WHAT TO WORK ON: Please repeat the whole listing verbatim.

** Opening GIVEN RECORDS block **

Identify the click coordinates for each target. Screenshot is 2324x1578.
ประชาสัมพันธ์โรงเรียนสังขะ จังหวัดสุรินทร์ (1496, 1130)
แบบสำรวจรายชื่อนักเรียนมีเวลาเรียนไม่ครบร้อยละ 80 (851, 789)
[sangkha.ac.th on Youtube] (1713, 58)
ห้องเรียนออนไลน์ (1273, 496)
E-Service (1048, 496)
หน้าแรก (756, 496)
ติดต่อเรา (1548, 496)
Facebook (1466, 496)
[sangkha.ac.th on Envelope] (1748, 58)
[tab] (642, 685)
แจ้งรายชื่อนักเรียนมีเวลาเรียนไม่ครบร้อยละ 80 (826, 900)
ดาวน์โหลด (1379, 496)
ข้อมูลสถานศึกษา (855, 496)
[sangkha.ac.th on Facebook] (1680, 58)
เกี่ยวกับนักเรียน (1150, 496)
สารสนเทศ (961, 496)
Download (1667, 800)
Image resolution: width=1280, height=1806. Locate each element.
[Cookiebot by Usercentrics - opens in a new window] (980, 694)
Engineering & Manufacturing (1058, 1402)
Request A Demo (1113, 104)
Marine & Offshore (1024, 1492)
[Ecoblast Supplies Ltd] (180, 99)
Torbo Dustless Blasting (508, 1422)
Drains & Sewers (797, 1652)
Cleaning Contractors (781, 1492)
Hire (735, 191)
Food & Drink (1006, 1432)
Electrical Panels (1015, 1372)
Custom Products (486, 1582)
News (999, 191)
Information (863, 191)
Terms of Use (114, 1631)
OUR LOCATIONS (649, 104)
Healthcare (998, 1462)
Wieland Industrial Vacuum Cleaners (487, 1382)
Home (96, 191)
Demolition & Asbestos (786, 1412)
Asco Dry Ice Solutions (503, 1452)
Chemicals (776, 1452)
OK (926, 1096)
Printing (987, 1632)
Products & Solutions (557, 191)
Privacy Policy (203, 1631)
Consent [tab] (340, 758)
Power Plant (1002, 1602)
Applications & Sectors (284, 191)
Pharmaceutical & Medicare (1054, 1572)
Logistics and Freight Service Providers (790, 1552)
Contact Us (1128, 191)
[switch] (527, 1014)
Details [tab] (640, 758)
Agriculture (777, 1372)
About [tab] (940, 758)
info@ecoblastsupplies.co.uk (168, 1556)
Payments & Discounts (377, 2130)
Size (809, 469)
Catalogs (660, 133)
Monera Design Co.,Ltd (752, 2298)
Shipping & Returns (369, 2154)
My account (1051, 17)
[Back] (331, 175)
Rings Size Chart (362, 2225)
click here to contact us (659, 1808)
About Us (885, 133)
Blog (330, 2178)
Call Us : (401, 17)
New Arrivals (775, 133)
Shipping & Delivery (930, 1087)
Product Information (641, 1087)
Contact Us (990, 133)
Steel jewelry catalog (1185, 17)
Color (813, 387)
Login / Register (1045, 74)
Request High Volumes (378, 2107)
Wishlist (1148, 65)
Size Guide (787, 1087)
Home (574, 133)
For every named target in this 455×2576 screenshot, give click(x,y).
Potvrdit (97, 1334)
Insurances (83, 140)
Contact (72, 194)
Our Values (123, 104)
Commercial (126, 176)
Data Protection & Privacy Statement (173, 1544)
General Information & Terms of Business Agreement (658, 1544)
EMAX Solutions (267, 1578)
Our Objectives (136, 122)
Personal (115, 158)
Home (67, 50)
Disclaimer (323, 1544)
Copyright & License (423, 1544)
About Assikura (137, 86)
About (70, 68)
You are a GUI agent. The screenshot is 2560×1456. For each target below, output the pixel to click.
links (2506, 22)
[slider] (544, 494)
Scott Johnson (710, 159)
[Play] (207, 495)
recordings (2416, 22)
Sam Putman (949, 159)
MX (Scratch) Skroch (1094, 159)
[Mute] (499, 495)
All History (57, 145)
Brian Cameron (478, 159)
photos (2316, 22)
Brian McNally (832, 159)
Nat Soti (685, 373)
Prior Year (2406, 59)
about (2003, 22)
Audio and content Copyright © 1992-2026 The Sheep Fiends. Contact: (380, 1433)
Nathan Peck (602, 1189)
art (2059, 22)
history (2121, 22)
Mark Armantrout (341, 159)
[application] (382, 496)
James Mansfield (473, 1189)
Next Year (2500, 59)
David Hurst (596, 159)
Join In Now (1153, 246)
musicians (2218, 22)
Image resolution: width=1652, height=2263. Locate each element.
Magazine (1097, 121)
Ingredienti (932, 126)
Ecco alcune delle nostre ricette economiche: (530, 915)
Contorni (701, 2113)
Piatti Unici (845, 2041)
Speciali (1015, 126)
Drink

** Closing GIVEN RECORDS block **

EXERCISE RESULT:
Identify the click coordinates for each target. Screenshot is 2324x1578.
ประชาสัมพันธ์โรงเรียนสังขะ จังหวัดสุรินทร์ (1496, 1130)
แบบสำรวจรายชื่อนักเรียนมีเวลาเรียนไม่ครบร้อยละ 80 (851, 789)
[sangkha.ac.th on Youtube] (1713, 58)
ห้องเรียนออนไลน์ (1273, 496)
E-Service (1048, 496)
หน้าแรก (756, 496)
ติดต่อเรา (1548, 496)
Facebook (1466, 496)
[sangkha.ac.th on Envelope] (1748, 58)
[tab] (642, 685)
แจ้งรายชื่อนักเรียนมีเวลาเรียนไม่ครบร้อยละ 80 (826, 900)
ดาวน์โหลด (1379, 496)
ข้อมูลสถานศึกษา (855, 496)
[sangkha.ac.th on Facebook] (1680, 58)
เกี่ยวกับนักเรียน (1150, 496)
สารสนเทศ (961, 496)
Download (1667, 800)
Image resolution: width=1280, height=1806. Locate each element.
[Cookiebot by Usercentrics - opens in a new window] (980, 694)
Engineering & Manufacturing (1058, 1402)
Request A Demo (1113, 104)
Marine & Offshore (1024, 1492)
[Ecoblast Supplies Ltd] (180, 99)
Torbo Dustless Blasting (508, 1422)
Drains & Sewers (797, 1652)
Cleaning Contractors (781, 1492)
Hire (735, 191)
Food & Drink (1006, 1432)
Electrical Panels (1015, 1372)
Custom Products (486, 1582)
News (999, 191)
Information (863, 191)
Terms of Use (114, 1631)
OUR LOCATIONS (649, 104)
Healthcare (998, 1462)
Wieland Industrial Vacuum Cleaners (487, 1382)
Home (96, 191)
Demolition & Asbestos (786, 1412)
Asco Dry Ice Solutions (503, 1452)
Chemicals (776, 1452)
OK (926, 1096)
Printing (987, 1632)
Products & Solutions (557, 191)
Privacy Policy (203, 1631)
Consent [tab] (340, 758)
Power Plant (1002, 1602)
Applications & Sectors (284, 191)
Pharmaceutical & Medicare (1054, 1572)
Logistics and Freight Service Providers (790, 1552)
Contact Us (1128, 191)
[switch] (527, 1014)
Details [tab] (640, 758)
Agriculture (777, 1372)
About [tab] (940, 758)
info@ecoblastsupplies.co.uk (168, 1556)
Payments & Discounts (377, 2130)
Size (809, 469)
Catalogs (660, 133)
Monera Design Co.,Ltd (752, 2298)
Shipping & Returns (369, 2154)
My account (1051, 17)
[Back] (331, 175)
Rings Size Chart (362, 2225)
click here to contact us (659, 1808)
About Us (885, 133)
Blog (330, 2178)
Call Us : (401, 17)
New Arrivals (775, 133)
Shipping & Delivery (930, 1087)
Product Information (641, 1087)
Contact Us (990, 133)
Steel jewelry catalog (1185, 17)
Color (813, 387)
Login / Register (1045, 74)
Request High Volumes (378, 2107)
Wishlist (1148, 65)
Size Guide (787, 1087)
Home (574, 133)
For every named target in this 455×2576 screenshot, give click(x,y).
Potvrdit (97, 1334)
Insurances (83, 140)
Contact (72, 194)
Our Values (123, 104)
Commercial (126, 176)
Data Protection & Privacy Statement (173, 1544)
General Information & Terms of Business Agreement (658, 1544)
EMAX Solutions (267, 1578)
Our Objectives (136, 122)
Personal (115, 158)
Home (67, 50)
Disclaimer (323, 1544)
Copyright & License (423, 1544)
About Assikura (137, 86)
About (70, 68)
You are a GUI agent. The screenshot is 2560×1456. For each target below, output the pixel to click.
links (2506, 22)
[slider] (544, 494)
Scott Johnson (710, 159)
[Play] (207, 495)
recordings (2416, 22)
Sam Putman (949, 159)
MX (Scratch) Skroch (1094, 159)
[Mute] (499, 495)
All History (57, 145)
Brian Cameron (478, 159)
photos (2316, 22)
Brian McNally (832, 159)
Nat Soti (685, 373)
Prior Year (2406, 59)
about (2003, 22)
Audio and content Copyright © 1992-2026 The Sheep Fiends. Contact: (380, 1433)
Nathan Peck (602, 1189)
art (2059, 22)
history (2121, 22)
Mark Armantrout (341, 159)
[application] (382, 496)
James Mansfield (473, 1189)
Next Year (2500, 59)
David Hurst (596, 159)
Join In Now (1153, 246)
musicians (2218, 22)
Image resolution: width=1652, height=2263. Locate each element.
Magazine (1097, 121)
Ingredienti (932, 126)
Ecco alcune delle nostre ricette economiche: (530, 915)
Contorni (701, 2113)
Piatti Unici (845, 2041)
Speciali (1015, 126)
Drink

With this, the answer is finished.